Sarah moved closer to his side, frowning into the darkness. “I talked to his housekeeper while you were playing chess with him tonight. Her English was good, thank heaven, and she was the housekeeper to the former president as well as Sereno. She’s not at all the type to worship blindly, but she adores him. And she says that things are much better now, in comparison to the state of the country under the last regime, I mean.
“She got very indignant when I told her the tales we’ve heard about the torture of political prisoners and the conscription of children for the military.
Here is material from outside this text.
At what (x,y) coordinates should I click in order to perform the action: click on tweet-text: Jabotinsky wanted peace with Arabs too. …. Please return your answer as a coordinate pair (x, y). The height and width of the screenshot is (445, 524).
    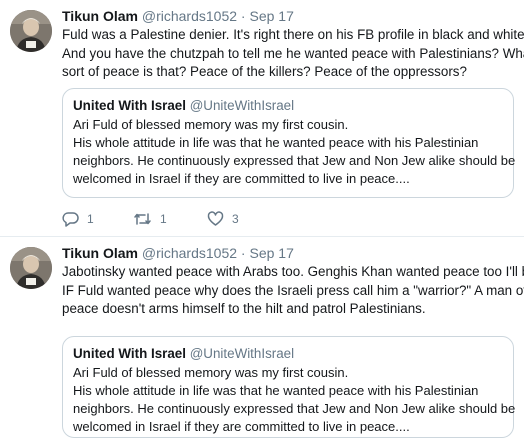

For the first, she claims that political dissidents and revolutionaries are exiled, not imprisoned or tortured; she says the only political prisoner being held now is the American. For the second, she says Sereno would never conscript citizens, especially children, because he was taken into the revolutionary army himself as a teenager, totally against his will.”
“Does she defend the lack of freedoms here?” Rafferty asked a bit dryly.
“In a way, yes. She says the newspaper and radio station were infiltrated by the rebels, and that both were inciting the citizens to murder. Not just overthrow Sereno, but actually to murder innocents. The president stopped that. He declared martial law because stores were being looted and public utilities sabotaged by the rebels.”
Rafferty wasn’t disbelieving of what she was telling him, just curious. “Then why’d we get
hit with the vegetable salad on the drive up here?”
“Well, the one thing Sereno and his government simply can’t do is get the economy back on its feet. Since the island hasn’t been politically stable for more than fifty years, no foreign business will invest here, and the country has no industry. The farmers can’t work because the rebels wreck their fields. The fishermen are able to feed the people, but that’s it. And Sereno can’t stabilize the mess long enough to get anything accomplished. Once in a blue moon he manages to get goods in for the shops, but the amount of money changing hands is pathetic.
“According to Maria, Sereno’s feeding his people with the last few coins in the treasury. Or was, before the terrorists came here.”